# Lucid Dreaming > DV Academy > Current Courses > Dream Yoga >  >  HanZartaC's Yoga Book

## HanZartaC

Alright here we go!
I am very excited about starting my journey to mindfulness. I have written a little bit about myself in the intro thread. I guess I should include that I practice self-awareness regularly, through Sageous' Reverse Reality Checks. I'm not sure exactly what to expect from this course, but I am open-minded. Hopefully it will lead to more LDs and a better waking life.

I know I'm a little late, so I will try to space out my exercises and progress by the same intervals as you posted them, if that makes sense. I am currently also practicing WILDs, or the Dream Yogi Trance nightly. Every night I am getting closer. Anyway thank you for letting me participate, and I am looking forward to learning!  ::D: 
Thank you!

----------


## HanZartaC

Okay I'm doing Basic Skills #1, Version 1, Level 1:
Consciously perceiving:
Birds, cars, and airplane, drums in the distance.

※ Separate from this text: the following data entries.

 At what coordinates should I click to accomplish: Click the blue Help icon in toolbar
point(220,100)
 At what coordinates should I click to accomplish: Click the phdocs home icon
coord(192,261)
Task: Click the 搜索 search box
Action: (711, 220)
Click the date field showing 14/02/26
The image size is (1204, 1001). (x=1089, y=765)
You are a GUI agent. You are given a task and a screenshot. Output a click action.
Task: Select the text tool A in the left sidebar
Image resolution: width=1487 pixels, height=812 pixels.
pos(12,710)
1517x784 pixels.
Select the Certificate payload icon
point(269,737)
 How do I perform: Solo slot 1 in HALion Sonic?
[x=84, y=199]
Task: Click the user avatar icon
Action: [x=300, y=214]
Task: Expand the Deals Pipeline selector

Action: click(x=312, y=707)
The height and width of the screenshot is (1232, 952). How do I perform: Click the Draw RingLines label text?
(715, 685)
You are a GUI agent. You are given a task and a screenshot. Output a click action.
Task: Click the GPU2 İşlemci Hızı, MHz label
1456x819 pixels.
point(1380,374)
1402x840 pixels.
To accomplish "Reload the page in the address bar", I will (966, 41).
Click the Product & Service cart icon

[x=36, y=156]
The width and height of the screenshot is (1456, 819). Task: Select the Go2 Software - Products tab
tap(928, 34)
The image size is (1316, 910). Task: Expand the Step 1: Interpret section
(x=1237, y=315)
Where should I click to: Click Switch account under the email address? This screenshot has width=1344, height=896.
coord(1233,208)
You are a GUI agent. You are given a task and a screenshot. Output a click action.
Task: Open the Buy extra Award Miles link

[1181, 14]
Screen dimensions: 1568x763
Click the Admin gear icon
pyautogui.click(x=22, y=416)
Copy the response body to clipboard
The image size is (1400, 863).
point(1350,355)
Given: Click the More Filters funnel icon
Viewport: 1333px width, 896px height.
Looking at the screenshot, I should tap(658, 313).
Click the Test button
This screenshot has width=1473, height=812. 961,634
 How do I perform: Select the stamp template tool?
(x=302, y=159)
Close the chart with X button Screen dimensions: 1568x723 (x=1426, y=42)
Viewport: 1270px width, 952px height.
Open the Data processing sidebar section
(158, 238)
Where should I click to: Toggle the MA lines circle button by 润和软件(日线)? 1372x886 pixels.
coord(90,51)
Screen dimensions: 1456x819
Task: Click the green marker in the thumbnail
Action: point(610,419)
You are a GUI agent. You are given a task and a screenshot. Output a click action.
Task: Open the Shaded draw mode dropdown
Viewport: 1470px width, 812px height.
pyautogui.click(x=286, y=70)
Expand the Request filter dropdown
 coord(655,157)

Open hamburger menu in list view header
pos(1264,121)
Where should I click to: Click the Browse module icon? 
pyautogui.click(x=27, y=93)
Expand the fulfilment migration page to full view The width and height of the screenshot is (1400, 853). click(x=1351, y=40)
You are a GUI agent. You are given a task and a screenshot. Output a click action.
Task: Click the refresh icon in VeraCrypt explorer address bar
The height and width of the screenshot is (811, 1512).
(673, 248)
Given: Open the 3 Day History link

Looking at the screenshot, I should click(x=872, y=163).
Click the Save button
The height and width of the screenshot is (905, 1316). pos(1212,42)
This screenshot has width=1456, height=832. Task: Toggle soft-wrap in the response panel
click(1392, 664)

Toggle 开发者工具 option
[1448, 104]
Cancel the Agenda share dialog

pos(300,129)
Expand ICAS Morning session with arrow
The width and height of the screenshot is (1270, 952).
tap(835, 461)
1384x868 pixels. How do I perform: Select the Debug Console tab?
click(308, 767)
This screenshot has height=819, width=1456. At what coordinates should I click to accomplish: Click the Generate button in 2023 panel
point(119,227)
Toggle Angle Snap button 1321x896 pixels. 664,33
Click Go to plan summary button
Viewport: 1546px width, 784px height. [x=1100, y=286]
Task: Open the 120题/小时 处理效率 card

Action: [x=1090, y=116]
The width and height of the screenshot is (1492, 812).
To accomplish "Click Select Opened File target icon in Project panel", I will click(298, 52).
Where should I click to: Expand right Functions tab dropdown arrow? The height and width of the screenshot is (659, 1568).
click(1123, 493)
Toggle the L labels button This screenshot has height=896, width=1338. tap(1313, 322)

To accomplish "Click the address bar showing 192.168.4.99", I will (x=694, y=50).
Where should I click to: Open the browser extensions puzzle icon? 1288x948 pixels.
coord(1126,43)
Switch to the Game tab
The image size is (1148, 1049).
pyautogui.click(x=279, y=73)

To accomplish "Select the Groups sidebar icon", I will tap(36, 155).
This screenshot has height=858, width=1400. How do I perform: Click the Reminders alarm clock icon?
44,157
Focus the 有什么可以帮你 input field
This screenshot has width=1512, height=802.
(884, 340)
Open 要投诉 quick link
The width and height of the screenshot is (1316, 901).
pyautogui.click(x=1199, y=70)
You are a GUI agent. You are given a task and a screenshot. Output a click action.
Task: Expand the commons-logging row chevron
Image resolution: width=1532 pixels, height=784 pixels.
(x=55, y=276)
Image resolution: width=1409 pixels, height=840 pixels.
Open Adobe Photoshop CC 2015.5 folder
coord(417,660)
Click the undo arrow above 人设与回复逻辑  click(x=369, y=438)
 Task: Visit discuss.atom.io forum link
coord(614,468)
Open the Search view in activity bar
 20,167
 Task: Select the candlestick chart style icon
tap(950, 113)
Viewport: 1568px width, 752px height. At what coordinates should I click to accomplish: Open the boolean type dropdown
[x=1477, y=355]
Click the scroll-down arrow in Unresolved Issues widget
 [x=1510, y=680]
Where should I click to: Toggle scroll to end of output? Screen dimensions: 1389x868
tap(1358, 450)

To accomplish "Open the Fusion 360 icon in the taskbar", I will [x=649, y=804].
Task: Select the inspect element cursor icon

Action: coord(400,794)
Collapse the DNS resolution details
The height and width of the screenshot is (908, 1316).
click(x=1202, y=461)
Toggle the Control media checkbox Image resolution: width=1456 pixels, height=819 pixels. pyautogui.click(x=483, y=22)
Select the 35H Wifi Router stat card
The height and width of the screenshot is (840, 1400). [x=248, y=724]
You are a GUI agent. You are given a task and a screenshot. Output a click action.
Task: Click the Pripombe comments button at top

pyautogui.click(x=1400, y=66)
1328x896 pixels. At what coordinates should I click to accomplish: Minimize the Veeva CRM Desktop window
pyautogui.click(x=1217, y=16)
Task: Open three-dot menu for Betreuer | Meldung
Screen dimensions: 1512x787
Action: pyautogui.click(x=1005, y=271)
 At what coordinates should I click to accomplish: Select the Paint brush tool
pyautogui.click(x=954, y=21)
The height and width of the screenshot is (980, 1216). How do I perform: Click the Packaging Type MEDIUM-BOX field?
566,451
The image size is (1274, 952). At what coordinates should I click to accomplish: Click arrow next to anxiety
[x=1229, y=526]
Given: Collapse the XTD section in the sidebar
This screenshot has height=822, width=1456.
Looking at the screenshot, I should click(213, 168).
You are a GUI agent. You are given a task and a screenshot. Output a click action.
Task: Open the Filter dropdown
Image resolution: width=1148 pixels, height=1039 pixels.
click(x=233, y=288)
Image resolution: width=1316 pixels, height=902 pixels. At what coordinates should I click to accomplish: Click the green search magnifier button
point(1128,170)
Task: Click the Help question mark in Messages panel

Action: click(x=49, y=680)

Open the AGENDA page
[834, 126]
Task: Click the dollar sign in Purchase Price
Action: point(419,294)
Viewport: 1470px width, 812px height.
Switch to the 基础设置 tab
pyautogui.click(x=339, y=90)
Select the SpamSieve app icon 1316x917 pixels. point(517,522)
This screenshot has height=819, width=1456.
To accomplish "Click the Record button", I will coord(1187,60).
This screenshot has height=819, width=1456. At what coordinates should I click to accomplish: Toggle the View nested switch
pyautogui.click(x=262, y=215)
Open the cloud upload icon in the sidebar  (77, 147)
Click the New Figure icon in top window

As I explored the birds sound, I noticed something. While I was consciously perceiving the birds, I only heard one bird, as I moved my awareness to the birds, I heard more and more birds, and I heard the wind in the trees. I started hearing the river in the forest ever so slightly. I heard small squeaks from the birds. A car came by, I heard the same thing, the engine, the water splashing, but as I moved my awareness to the car driving over the hole in the ground, I heard the car bumping sort of. I hear cars from further away too and airplanes from further away. I hear nature better.

I also noticed that as I really payed attention to the sounds, they were amplified. I could hear them louder and stronger. When I am not paying attention, which seems a little harder to do now, the sounds aren't as loud and as strong, and my brain is filtering the smaller sounds out. However, it is harder to let go of the sounds now that I am consciously aware of them. I hope I did the exercise right. I will now try level #2 and let you know what I observed.

EDIT:

Okay I just did level #2:

It was difficult, I tried to stay aware of the children talking and skateboarding, and the many birds, and the river and the cars. I started with the birds, I tried to stay aware of them, but as I introduced more sounds, I lost track of the birds and it started fading. I could no longer hear the river, and I only heard the one obvious bird. When the car came again I could only hear the car. When the car and the children left, I focused on the river and on the wind and the birds. After a while I managed to get it. The river was the most difficult to hear, but after a while, strangely, I could hear it just as well as I could hear the birds. Then I car was coming, and I thought I would lose track of the river, but I didn't! I know it's not 8 sounds, but I will further practice these exercises daily. Also, I am a musician and I play several instruments, so I guess I sort of have a head start with hearing several sounds together.

----------


## HanZartaC

Okay so I wanted to practice even more, because I felt like I could get better results. So I will attempt Listening to a Noisy World, level 1. I will not move on to level 2 until I can hear 8 sounds. So here goes. I am sitting in my kitchen, I can only hear the fridge, som occasional cars and birds and airplanes. Now I will try to be aware of the sounds.

As I payed attention to the fridge, its sound could be seperated into 2 different ones. It was sort of a mechanical whirring, and a higher vibrating sound. I also started hearing a vibrating whirring thing from the water cooler which I didnt notice before. I guess this is 3 sounds alltogether now. Afterwards I moved my awareness outside to the birds. I started hearing more birds. I would guess I heard maybe 3-4 birds alltogether. 3 more birds than I did at least.

6 sounds I didnt hear, I cant get up to 8. Do you think there just arent any noises? Or do I just need more practice?
Anyway, I started feeling it in my head, and I felt more aware of my surroundings. I think I can already see how this is related to lucid dreaming. When you are more aware you are likelier to lucid dream because, well, you are more aware of your surroundings. Is this right? Anyway Im gonna keep practicing until I get 8 new sounds.

----------